Кажется, в конце восьмидесятых годов Литературная газета провела расчёт, сколько получает средний, нормальный автор за свой труд, и сколько – те, кто просто штампует его труд за пультом печатного пресса. Я уж не говорю о тех начальниках, которые распоряжались «бурным потоком» литпроцесса в те годы, кому давали дачу, кто разъезжал по загранкомандировкам, кому предоставляли неограниченные возможности вываливать на головы населения многотомники и проч., и проч.
Сравнение оказалось резко не в пользу литераторов. Ещё раз оговорюсь – нормальных. Которые книжки пишут, а не в президиумах заседают. Причём очень здорово не в их пользу, раза в полтор-два по сравнению с обычными, тоже не богатыми работягами советской поры. Главная хитрость была в том, что печатник получал оклад каждый месяц, а литератору давали возможность издать книжку раз в шесть, а то и семь лет. И гонорар платили, соответственно, практически раз за весь этот срок. Остальное время приходилось перебиваться авансами (которые, правда, иногда можно было и не отрабатывать) или подачками Литфонда.
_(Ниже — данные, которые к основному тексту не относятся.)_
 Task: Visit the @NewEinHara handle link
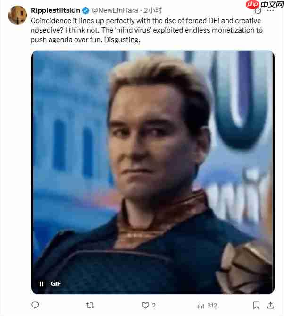(x=115, y=10)
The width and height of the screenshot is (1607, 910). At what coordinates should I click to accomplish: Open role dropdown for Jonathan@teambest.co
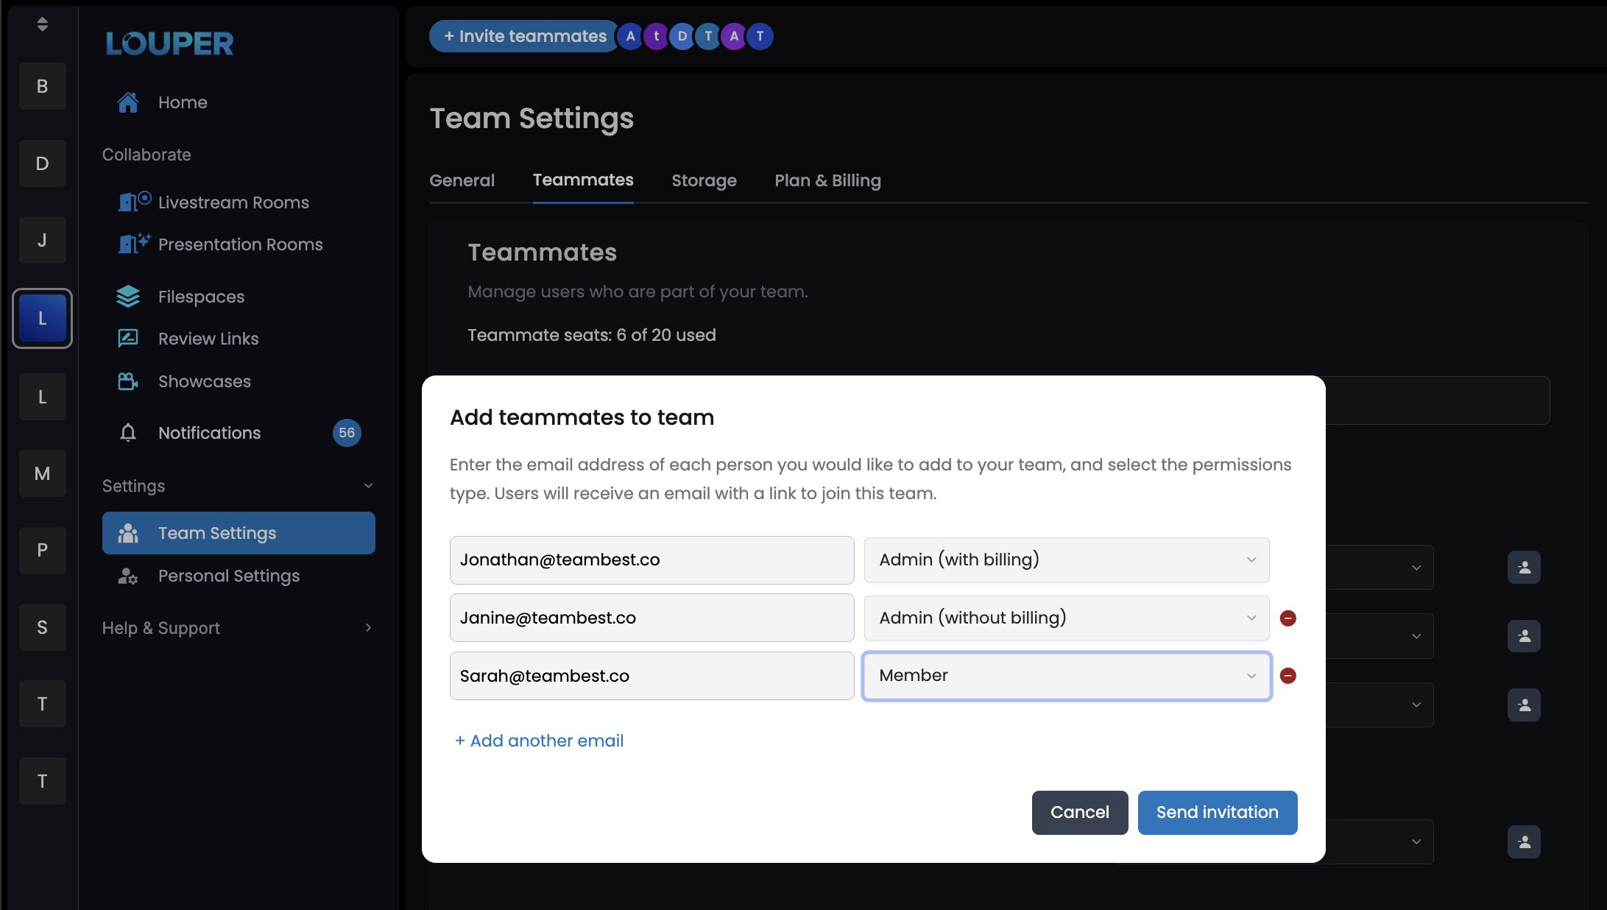tap(1066, 560)
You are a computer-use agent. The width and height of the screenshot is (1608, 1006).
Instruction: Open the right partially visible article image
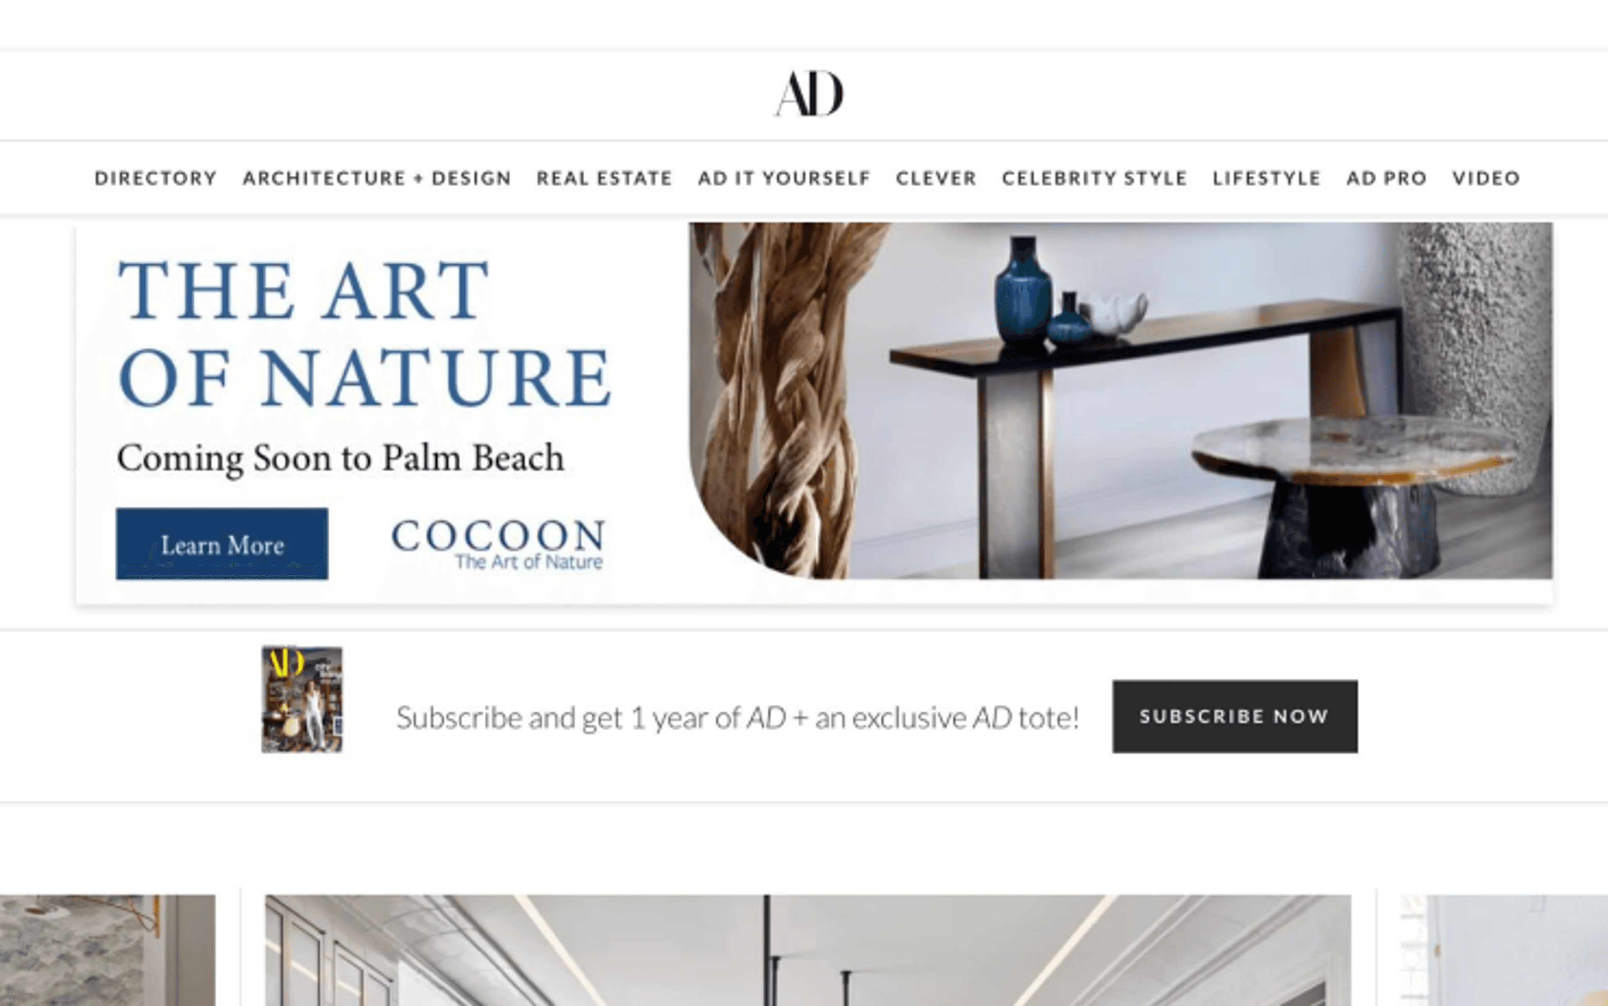tap(1504, 950)
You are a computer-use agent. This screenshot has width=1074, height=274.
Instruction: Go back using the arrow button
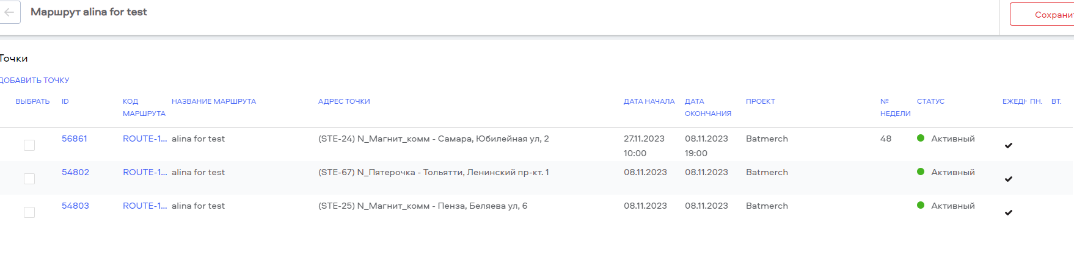(x=9, y=12)
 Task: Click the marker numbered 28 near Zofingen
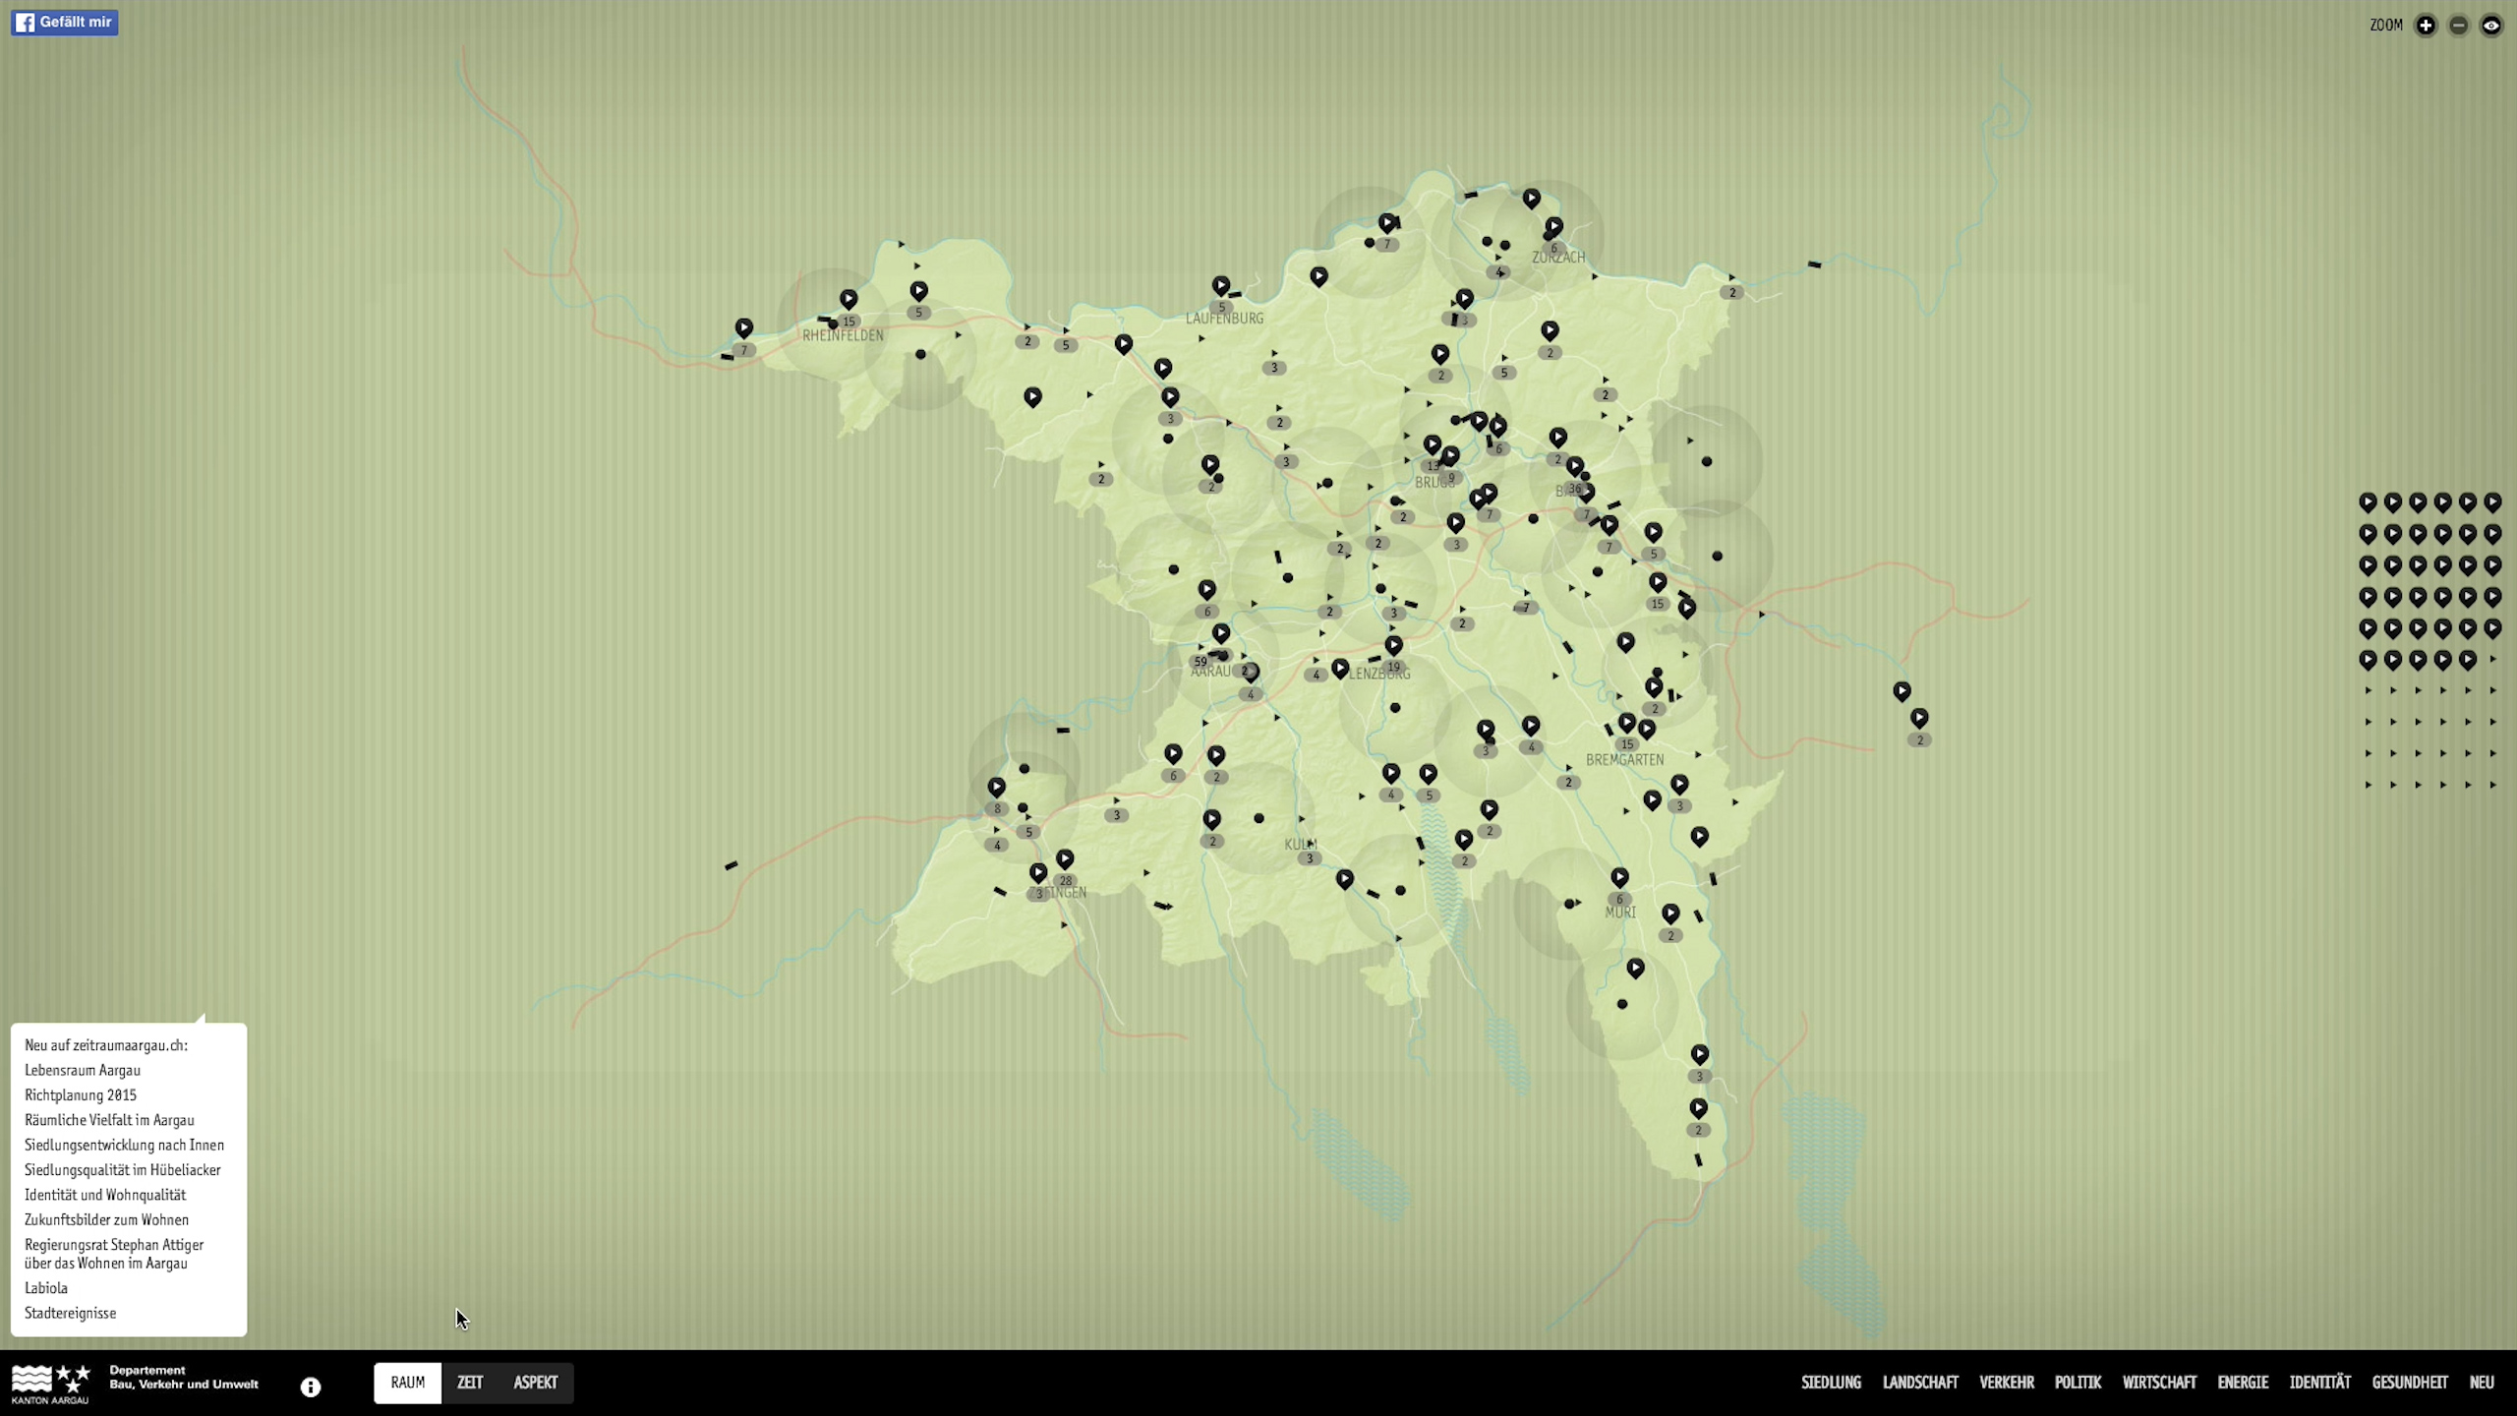click(x=1065, y=859)
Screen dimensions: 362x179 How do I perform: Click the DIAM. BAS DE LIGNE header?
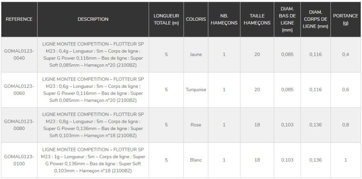[x=287, y=19]
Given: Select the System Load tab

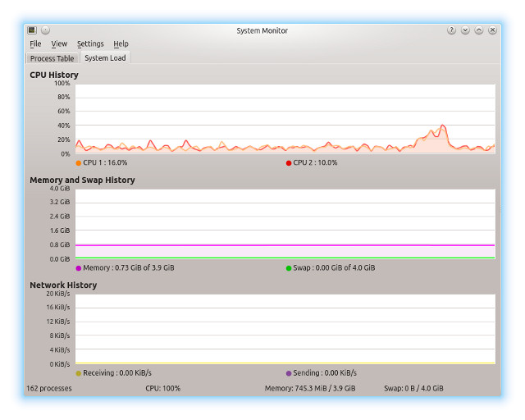Looking at the screenshot, I should (105, 58).
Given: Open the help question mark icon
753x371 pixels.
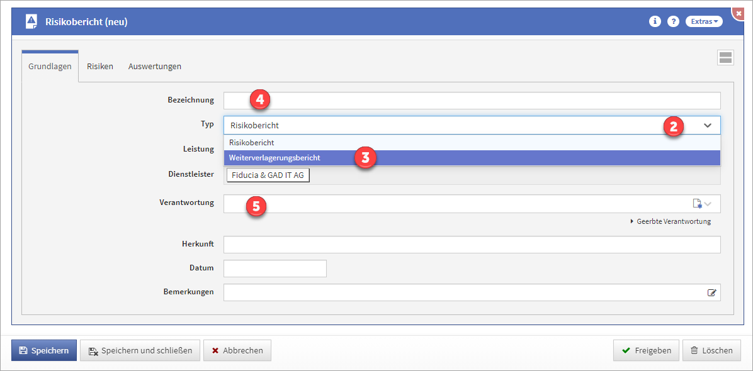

Так вот, сейчас Литфонд – только для ещё более избранных, чем в былые годы. Авансы многие коммерсанты не платят, потому что им это не нужно, и их всегда приходится отрабатывать, может быть, даже себе в убыток. Так что по сравнению с прежними временами – с доходами стало труднее. Только одно легче – не довлеет начальство, печатайся хоть каждый год. Хоть вообще «запечатайся» до смерти, если хватит с ил и азарта…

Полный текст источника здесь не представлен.